Il risque de leur trouver un petit goût sucré…
mercredi 31 janvier 2018
Bas couteaux
Lundi soir, le fils de Pierre Elliott Trudeau a livré un autre de ses discours geignards. Il parlait dans le cadre des cérémonies de commémoration concernant l’attentat de la grande mosquée de Québec.
Le premier ministre du CAnada s’est «lâché lousse», comme on dit, en pestant contre les «nonos» qui «se promènent avec des pattes de chien sur leur t-shirt». Sans doute, le fils de Pierre Elliott Trudeau voulait-il dire «l’empreinte d’une patte de loup», faisant ainsi allusion au symbole du groupuscule facho La Meute. Mais enfin, ne lui en demandons pas trop, ce cher et bien-aimé petit rejeton.

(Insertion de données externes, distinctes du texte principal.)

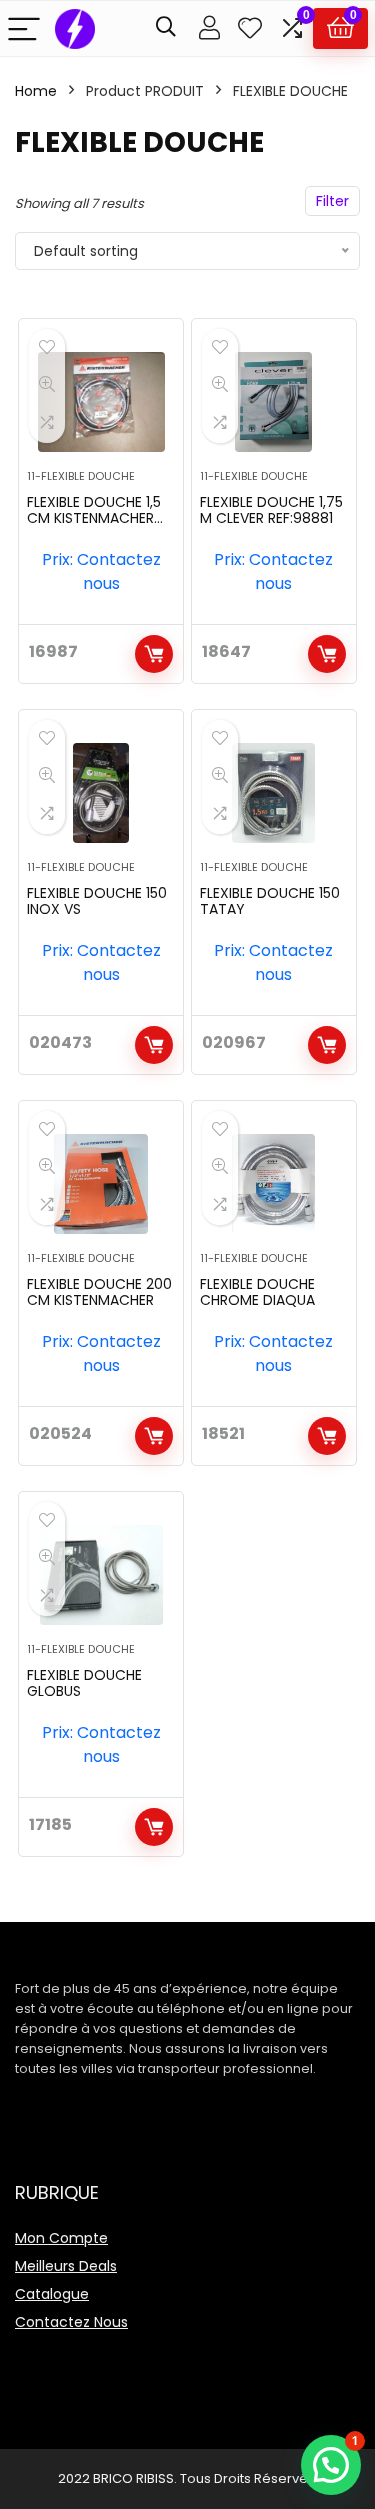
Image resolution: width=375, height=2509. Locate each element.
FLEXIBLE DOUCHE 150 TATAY (270, 901)
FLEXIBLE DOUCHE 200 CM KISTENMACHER (99, 1292)
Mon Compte (61, 2238)
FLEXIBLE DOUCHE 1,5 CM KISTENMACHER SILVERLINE (94, 518)
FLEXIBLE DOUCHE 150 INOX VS (97, 901)
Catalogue (52, 2294)
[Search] (166, 28)
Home (36, 91)
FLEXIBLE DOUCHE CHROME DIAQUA (257, 1292)
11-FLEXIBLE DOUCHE (81, 476)
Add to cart (154, 654)
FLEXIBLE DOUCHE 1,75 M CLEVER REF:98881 (271, 510)
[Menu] (24, 28)
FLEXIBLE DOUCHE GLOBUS (84, 1683)
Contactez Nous (71, 2322)
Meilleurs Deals (66, 2266)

La réaction ne s’est pas fait attendre. Un membre de ladite Meute lui a vertement répondu par page Facebook interposée, et dans un français aussi approximatif que le sien. Sans toutefois le nommer, le facho de service a traité le premier ministre de «trou de cul». Sans doute, le personnage en question voulait-il dire «trou d’eau», faisant ainsi allusion à la profondeur des raisonnements du principal intéressé. Mais enfin, n’en demandons pas trop aux incultes de l’extrême droite.
Toujours est-il que les couteaux volent bas dans le paysage médiatique, fût-il sur le Web.
Notons tout de même au passage que personne n’a jugé bon de commémorer en le réprouvant l’attentat qui a bien failli coûter encore plus de vies humaines lors de l’agression perpétrée par Richard Henry Bain, le 4 septembre 2012.
Mais il est vrai que, dans ce dernier cas, il se fût agi seulement de souverainistes – et francophones de surcroît. Alors, il n’est pas exclu qu’un Trudeau digne de ce nom n’ait pas pensé qu’il était nécessaire de s’en souvenir.